• **Short exercise**
Count the lines of the material below that contain the word "icon". Reply with only the number.

^^^^

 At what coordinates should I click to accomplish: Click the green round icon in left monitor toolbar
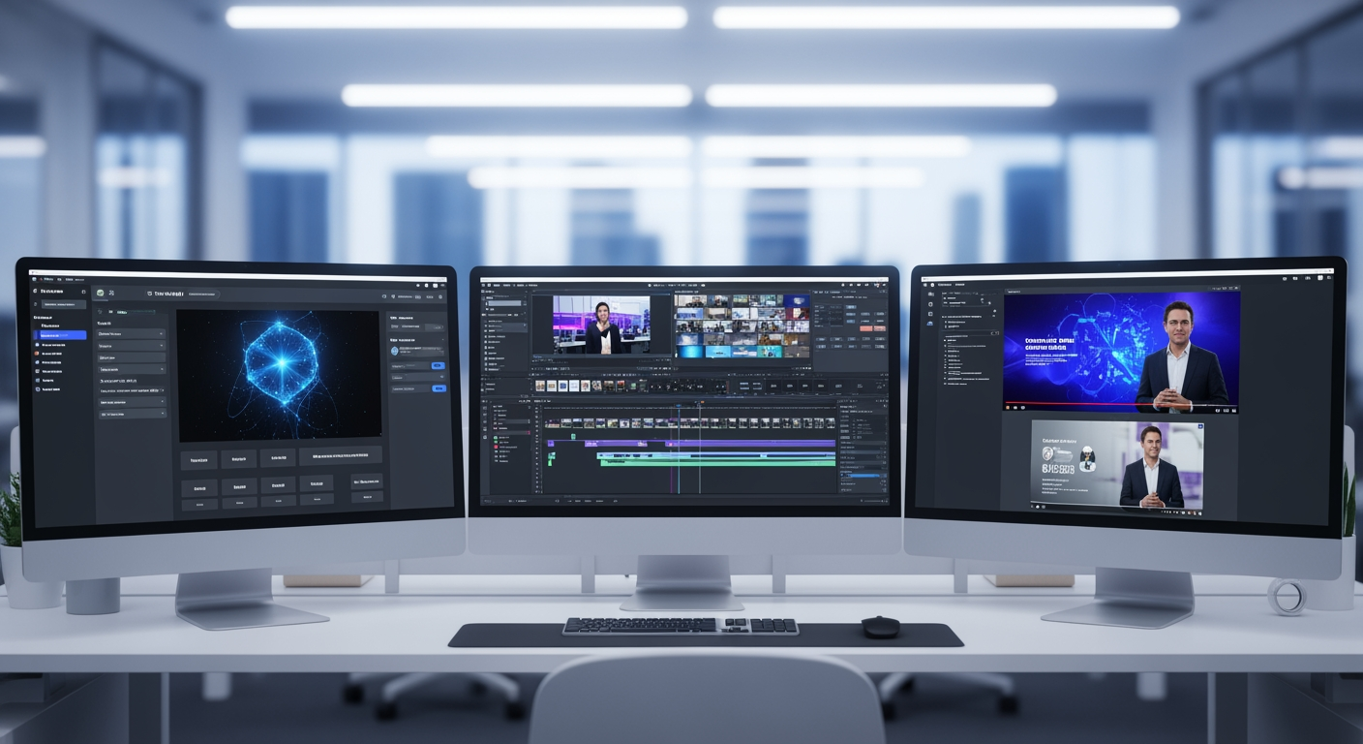[100, 294]
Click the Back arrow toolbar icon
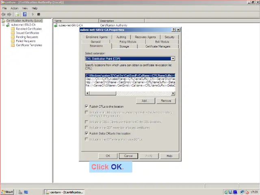The image size is (260, 195). (4, 14)
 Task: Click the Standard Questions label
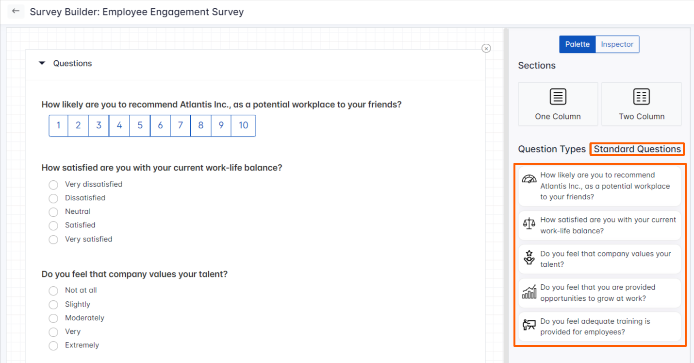(637, 149)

^^^^

• **Complete answer**
2